Relational Equality Saturation in egg

at University of Illinois at Urbana-Champaign, Compilers Seminar, May 2023

Zachary Tatlock

Abstract

Program optimizers, synthesizers, and verifiers use term rewriting to transform code by repeatedly applying syntactic “find and replace” rules. Unfortunately, determining when to run which rules can be fiendishly difficult. My group has been developing egg, a new Equality Saturation (EqSat) toolkit to address these challenges. EqSat is now used in production in WebAssembly compilers from Fastly, circuit design tools at Intel, and ML kernel optimizers at Google.

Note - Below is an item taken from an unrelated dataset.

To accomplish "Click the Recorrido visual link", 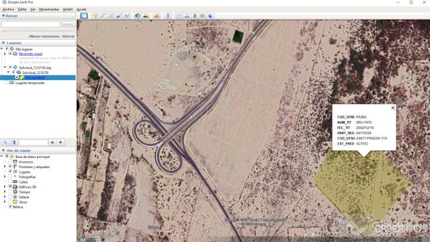I will click(x=30, y=54).
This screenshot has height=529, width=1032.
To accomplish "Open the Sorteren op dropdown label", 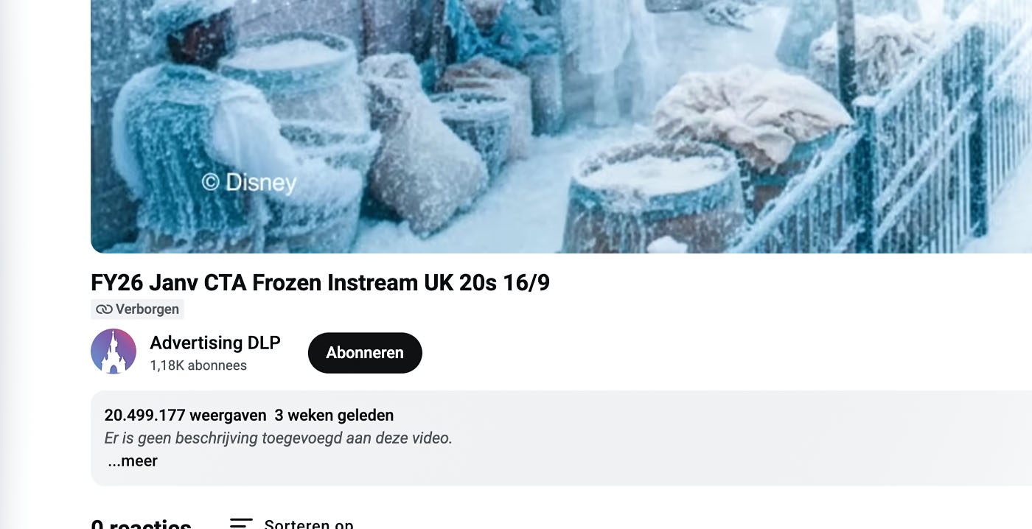I will click(309, 524).
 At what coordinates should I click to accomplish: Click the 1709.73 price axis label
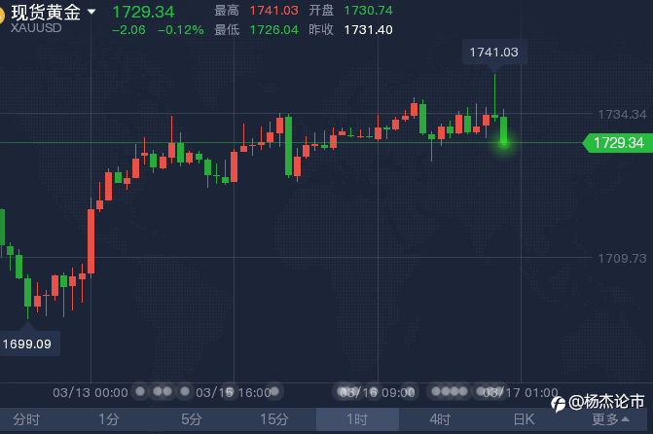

EqSat attempts to apply all rewrite rules in every order; it mitigates space explosion by repurposing the e-graph data structure for congruence reasoning from automated theorem provers. The egg EqSat toolkit provides fast implementations for searching e-graphs and maintaining their invariants, as well as extensions to integrate non-syntactic, domain-specific analyses and transformations. This talk will survey egg’s design and recent innovations applying techniques from relational databases to improve performance, expressiveness, and proof generation for EqSat.

Bio

Zachary Tatlock is an Associate Professor in the Allen School of Computer Science and Engineering at the University of Washington. He earned his PhD from UC San Diego and BS degrees from Purdue. At UW, Zach tries to keep up with his students exploring the practical limits of rewrite systems, working on compilers and runtimes to support machine learning accelerators, automatically addressing rounding error in numerical programs, and extending programming languages techniques to computational fabrication.